Electrodes of metal, graphite and semiconductor material are widely used. Choice of suitable electrode depends on chemical reactivity between the electrode and electrolyte and manufacturing cost. Historically, when non-reactive anodes were desired for electrolysis, graphite (called plumbago in Faraday's time) or platinum were chosen.[17] They were found to be some of the least reactive materials for anodes. Platinum erodes very slowly compared to other materials, and graphite crumbles and can produce carbon dioxide in aqueous solutions but otherwise does not participate in the reaction. Cathodes may be made of the same material, or they may be made from a more reactive one since anode wear is greater due to oxidation at the anode.
Process of electrolysis
The key process of electrolysis is the interchange of atoms and ions by the removal or addition of electrons due to the applied current. The desired products of electrolysis are often in a different physical state from the electrolyte and can be removed by physical processes (e.g. by collecting gas above an electrode or precipitating a product out of the electrolyte).
The quantity of the products is proportional to the current, and when two or more electrolytic cells are connected in series to the same power source, the products produced in the cells are proportional to their equivalent weight. These are known as Faraday's laws of electrolysis.
Each electrode attracts ions that are of the opposite charge. Positively charged ions (cations) move towards the electron-providing (negative) cathode. Negatively charged ions (anions) move towards the electron-extracting (positive) anode. In this process electrons are effectively introduced at the cathode as a reactant and removed at the anode as a product. In chemistry, the loss of electrons is called oxidation, while electron gain is called reduction.
When neutral atoms or molecules, such as those on the surface of an electrode, gain or lose electrons they become ions and may dissolve in the electrolyte and react with other ions.
When ions gain or lose electrons and become neutral, they may form compounds that separate from the electrolyte.
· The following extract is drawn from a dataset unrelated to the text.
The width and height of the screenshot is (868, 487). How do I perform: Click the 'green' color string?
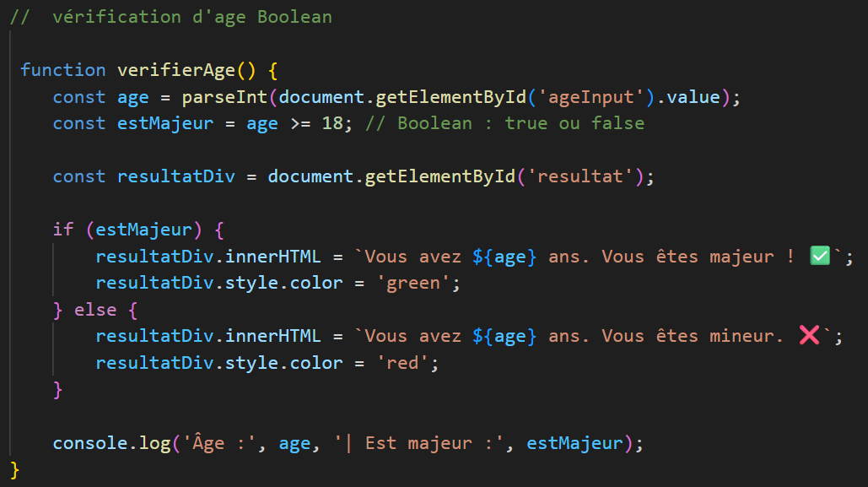413,283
Positive metal ions like Cu2+ deposit onto the cathode in a layer. The terms for this are electroplating, electrowinning, and electrorefining.
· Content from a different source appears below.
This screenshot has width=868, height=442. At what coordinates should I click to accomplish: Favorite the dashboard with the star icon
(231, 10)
When an ion gains or loses electrons without becoming neutral, its electronic charge is altered in the process.
For example, the electrolysis of brine produces hydrogen and chlorine gases which bubble from the electrolyte and are collected. The initial overall reaction is thus:[18]
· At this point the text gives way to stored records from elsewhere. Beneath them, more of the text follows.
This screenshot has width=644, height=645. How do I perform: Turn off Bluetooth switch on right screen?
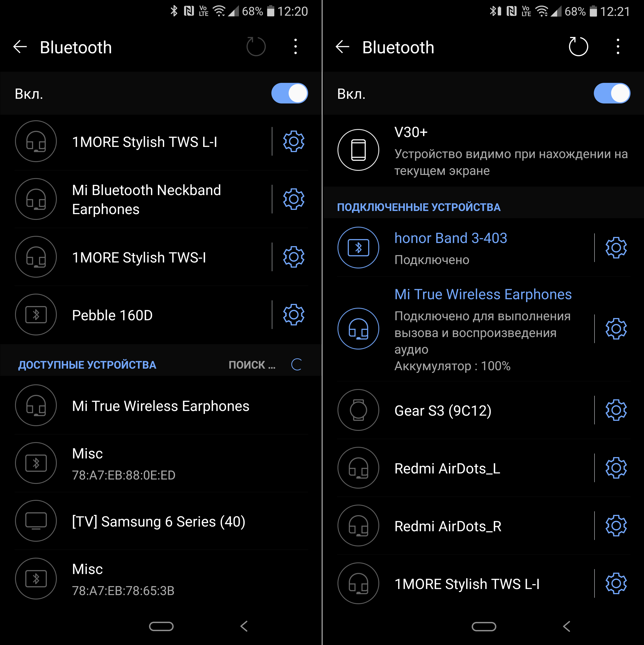[612, 93]
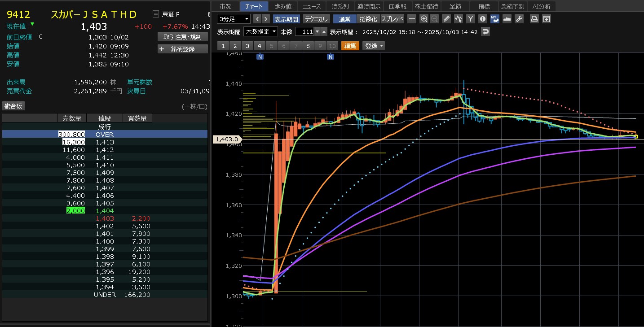Viewport: 644px width, 327px height.
Task: Expand the 登録 dropdown button
Action: 374,46
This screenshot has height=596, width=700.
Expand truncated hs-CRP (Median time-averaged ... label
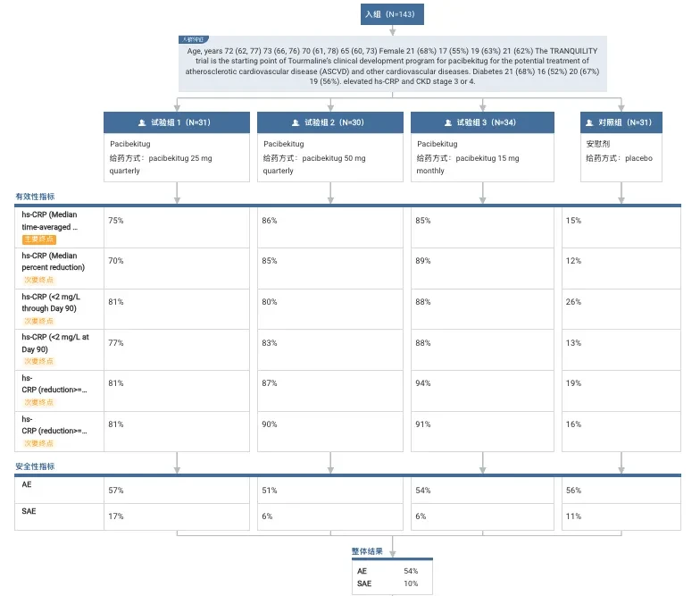click(x=49, y=221)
- 2 NaCl + 2 H2O → 2 NaOH + H2 + Cl2
The reaction at the anode results in chlorine gas from chlorine ions:
- 2 Cl− → Cl2 + 2 e−
The reaction at the cathode results in hydrogen gas and hydroxide ions:
- 2 H2O + 2 e− → H2 + 2 OH−
Without a partition between the electrodes, the OH− ions produced at the cathode are free to diffuse throughout the electrolyte to the anode. As the electrolyte becomes more basic due to the production of OH−, less Cl2 emerges from the solution as it begins to react with the hydroxide producing hypochlorite at the anode:
- 2 Cl2 + NaOH → NaCl + NaClO + H2O
The more opportunity the Cl2 has to interact with NaOH in the solution, the less Cl2 emerges at the surface of the solution and the faster the production of hypochlorite progresses. This depends on factors such as solution temperature, the amount of time the Cl2 molecule is in contact with the solution, and concentration of NaOH.
Likewise, as hypochlorite increases in concentration, chlorates are produced from them:
- 3 NaClO → NaClO3 + 2 NaCl
Other reactions occur, such as the self-ionization of water and the decomposition of hypochlorite at the cathode, the rate of the latter depends on factors such as diffusion and the surface area of the cathode in contact with the electrolyte.[19]
Decomposition potential
Decomposition potential or decomposition voltage refers to the minimum voltage (difference in electrode potential) between anode and cathode of an electrolytic cell that is needed for electrolysis to occur.[20]
The voltage at which electrolysis is thermodynamically preferred is the difference of the electrode potentials as calculated using the Nernst equation. Applying additional voltage, referred to as overpotential, can increase the rate of reaction and is often needed above the thermodynamic value. It is especially necessary for electrolysis reactions involving gases, such as oxygen, hydrogen or chlorine.
Oxidation and reduction at the electrodes
Oxidation of ions or neutral molecules occurs at the anode. For example, it is possible to oxidize ferrous ions to ferric ions at the anode:
- Fe2+
(aq) → Fe3+
(aq) + e−
Reduction of ions or neutral molecules occurs at the cathode. It is possible to reduce ferricyanide ions to ferrocyanide ions at the cathode:
- Fe(CN)3-
6 + e− → Fe(CN)4-
6
Neutral molecules can also react at either of the electrodes. For example: p-Benzoquinone can be reduced to hydroquinone at the cathode:
In the last example, H+ ions (hydrogen ions) also take part in the reaction and are provided by the acid in the solution, or by the solvent itself (water, methanol, etc.). Electrolysis reactions involving H+ ions are fairly common in acidic solutions. In aqueous alkaline solutions, reactions involving OH− (hydroxide ions) are common.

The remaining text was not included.